• Required task: Copy the material below verbatim, starting at the line that contains "Select the Percentage column header" and ending at the line that contains "click(132, 78)", with both of those lines included.
-=-=-=-=-
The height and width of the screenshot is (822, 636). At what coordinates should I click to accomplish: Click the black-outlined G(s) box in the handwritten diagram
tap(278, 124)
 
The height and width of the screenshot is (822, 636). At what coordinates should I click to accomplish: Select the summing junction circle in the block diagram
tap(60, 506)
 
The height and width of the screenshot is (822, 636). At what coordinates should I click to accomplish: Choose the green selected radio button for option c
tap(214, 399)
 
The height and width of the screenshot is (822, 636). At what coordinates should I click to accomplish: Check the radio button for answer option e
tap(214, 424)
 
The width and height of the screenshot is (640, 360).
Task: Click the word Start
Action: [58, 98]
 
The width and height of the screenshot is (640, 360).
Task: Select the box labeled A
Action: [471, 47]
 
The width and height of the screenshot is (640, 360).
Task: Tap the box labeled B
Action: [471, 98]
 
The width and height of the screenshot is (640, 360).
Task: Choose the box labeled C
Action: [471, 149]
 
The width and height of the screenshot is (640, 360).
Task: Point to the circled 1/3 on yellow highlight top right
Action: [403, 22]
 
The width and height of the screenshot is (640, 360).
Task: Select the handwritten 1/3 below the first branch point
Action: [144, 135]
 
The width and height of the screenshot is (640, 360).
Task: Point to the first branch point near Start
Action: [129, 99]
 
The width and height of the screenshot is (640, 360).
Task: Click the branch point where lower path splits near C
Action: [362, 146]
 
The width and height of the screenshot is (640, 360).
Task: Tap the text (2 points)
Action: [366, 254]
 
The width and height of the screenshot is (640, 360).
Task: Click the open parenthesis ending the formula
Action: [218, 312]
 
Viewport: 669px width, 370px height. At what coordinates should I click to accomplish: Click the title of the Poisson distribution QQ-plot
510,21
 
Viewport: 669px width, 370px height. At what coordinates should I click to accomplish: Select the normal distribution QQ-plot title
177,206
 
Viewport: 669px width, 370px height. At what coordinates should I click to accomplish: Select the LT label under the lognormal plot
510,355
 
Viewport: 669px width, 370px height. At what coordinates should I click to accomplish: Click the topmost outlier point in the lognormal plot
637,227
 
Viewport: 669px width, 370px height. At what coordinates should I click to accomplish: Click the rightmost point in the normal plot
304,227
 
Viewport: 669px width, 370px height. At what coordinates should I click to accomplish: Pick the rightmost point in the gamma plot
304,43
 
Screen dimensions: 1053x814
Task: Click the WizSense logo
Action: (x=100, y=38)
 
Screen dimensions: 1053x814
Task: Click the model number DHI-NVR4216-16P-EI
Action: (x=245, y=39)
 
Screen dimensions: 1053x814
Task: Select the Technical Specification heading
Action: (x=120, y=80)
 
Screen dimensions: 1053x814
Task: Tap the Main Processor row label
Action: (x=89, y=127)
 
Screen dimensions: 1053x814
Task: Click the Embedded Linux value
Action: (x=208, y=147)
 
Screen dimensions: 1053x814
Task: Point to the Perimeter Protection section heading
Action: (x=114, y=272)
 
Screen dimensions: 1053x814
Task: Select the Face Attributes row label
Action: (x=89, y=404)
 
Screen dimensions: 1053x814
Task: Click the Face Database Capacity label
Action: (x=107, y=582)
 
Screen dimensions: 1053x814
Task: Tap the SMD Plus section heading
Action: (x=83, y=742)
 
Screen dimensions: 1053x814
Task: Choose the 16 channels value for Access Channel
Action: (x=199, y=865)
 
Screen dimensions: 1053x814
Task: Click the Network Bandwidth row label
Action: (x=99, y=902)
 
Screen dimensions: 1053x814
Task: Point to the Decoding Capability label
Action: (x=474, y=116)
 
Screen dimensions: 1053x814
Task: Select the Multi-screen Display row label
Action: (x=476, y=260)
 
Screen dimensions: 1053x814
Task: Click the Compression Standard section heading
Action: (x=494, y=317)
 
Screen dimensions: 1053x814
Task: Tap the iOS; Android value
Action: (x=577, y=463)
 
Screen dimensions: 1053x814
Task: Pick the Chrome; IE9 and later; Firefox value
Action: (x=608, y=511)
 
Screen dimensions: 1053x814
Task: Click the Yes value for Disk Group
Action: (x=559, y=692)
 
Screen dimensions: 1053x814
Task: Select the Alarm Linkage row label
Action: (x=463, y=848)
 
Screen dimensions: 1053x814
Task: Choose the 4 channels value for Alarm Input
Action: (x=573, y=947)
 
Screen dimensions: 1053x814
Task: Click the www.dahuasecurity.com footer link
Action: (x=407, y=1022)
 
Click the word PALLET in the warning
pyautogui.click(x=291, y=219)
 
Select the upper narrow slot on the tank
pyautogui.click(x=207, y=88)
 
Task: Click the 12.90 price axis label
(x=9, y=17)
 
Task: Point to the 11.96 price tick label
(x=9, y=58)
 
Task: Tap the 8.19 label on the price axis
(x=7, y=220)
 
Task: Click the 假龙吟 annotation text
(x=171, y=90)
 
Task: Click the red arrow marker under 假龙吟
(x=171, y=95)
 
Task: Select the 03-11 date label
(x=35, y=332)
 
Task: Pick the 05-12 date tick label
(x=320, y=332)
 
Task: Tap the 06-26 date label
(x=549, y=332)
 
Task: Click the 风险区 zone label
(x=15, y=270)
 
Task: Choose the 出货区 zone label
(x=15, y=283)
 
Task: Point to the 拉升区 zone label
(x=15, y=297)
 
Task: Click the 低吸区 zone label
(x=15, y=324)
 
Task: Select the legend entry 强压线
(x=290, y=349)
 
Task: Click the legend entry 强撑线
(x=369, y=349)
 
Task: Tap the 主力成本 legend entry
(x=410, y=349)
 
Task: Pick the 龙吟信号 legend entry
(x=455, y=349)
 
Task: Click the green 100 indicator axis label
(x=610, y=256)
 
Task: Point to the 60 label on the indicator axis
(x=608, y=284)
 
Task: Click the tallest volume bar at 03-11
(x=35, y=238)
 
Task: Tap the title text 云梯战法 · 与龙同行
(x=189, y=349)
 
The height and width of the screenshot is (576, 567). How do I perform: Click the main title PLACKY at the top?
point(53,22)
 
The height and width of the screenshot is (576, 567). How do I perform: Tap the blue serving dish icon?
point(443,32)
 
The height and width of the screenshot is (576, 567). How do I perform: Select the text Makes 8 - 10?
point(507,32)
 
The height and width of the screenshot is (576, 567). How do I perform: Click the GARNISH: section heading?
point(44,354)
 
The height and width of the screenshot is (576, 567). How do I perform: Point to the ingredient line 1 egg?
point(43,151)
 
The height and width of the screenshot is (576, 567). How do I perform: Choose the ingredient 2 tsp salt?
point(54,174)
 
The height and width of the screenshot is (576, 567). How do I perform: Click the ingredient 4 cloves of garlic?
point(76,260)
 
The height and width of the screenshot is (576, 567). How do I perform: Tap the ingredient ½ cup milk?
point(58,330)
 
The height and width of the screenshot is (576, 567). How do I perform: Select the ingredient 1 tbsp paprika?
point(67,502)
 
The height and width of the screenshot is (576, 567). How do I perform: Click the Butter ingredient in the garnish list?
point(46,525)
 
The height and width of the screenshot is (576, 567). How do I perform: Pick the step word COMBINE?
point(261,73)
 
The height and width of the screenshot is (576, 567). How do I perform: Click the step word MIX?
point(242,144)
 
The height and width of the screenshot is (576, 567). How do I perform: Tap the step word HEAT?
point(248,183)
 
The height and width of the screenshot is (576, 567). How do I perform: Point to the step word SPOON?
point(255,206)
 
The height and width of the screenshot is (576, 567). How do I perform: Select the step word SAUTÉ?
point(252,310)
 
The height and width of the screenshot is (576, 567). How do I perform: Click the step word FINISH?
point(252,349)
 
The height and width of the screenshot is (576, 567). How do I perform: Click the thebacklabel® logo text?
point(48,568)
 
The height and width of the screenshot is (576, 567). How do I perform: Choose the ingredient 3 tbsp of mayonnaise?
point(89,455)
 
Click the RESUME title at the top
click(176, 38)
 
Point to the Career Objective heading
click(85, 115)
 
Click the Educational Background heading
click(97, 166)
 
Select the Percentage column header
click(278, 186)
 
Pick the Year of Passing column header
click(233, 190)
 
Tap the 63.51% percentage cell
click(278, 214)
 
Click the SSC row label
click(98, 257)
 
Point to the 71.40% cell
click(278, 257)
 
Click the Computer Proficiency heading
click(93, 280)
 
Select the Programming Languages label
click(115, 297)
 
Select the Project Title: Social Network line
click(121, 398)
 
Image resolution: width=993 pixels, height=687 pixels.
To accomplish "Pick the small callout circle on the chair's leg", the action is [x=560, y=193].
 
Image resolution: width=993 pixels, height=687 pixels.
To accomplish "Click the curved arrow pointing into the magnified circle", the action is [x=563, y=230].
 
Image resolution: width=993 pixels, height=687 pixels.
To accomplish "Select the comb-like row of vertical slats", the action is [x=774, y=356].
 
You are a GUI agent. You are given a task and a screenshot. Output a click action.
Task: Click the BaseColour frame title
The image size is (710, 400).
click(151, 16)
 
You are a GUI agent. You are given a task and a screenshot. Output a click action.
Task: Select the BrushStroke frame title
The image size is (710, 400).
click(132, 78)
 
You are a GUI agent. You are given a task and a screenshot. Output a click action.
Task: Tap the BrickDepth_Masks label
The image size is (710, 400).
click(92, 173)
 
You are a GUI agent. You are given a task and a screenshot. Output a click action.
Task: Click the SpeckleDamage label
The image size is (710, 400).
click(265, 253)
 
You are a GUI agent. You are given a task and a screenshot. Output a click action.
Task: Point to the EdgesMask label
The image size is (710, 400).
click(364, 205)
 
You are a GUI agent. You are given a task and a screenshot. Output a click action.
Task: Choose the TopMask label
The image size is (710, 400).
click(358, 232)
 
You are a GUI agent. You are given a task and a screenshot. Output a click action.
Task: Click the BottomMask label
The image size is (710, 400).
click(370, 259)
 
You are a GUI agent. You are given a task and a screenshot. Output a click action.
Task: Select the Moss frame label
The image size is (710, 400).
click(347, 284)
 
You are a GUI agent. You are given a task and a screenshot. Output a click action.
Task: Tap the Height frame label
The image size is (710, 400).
-=-=-=-=-
• Exercise output:
Select the Percentage column header
click(278, 186)
 
Pick the Year of Passing column header
click(233, 190)
 
Tap the 63.51% percentage cell
click(278, 214)
 
Click the SSC row label
click(98, 257)
 
Point to the 71.40% cell
click(278, 257)
 
Click the Computer Proficiency heading
click(93, 280)
 
Select the Programming Languages label
click(115, 297)
 
Select the Project Title: Social Network line
click(121, 398)
 
Image resolution: width=993 pixels, height=687 pixels.
To accomplish "Pick the small callout circle on the chair's leg", the action is [x=560, y=193].
 
Image resolution: width=993 pixels, height=687 pixels.
To accomplish "Click the curved arrow pointing into the magnified circle", the action is [x=563, y=230].
 
Image resolution: width=993 pixels, height=687 pixels.
To accomplish "Select the comb-like row of vertical slats", the action is [x=774, y=356].
 
You are a GUI agent. You are given a task and a screenshot. Output a click action.
Task: Click the BaseColour frame title
The image size is (710, 400).
click(151, 16)
 
You are a GUI agent. You are given a task and a screenshot. Output a click action.
Task: Select the BrushStroke frame title
The image size is (710, 400).
click(132, 78)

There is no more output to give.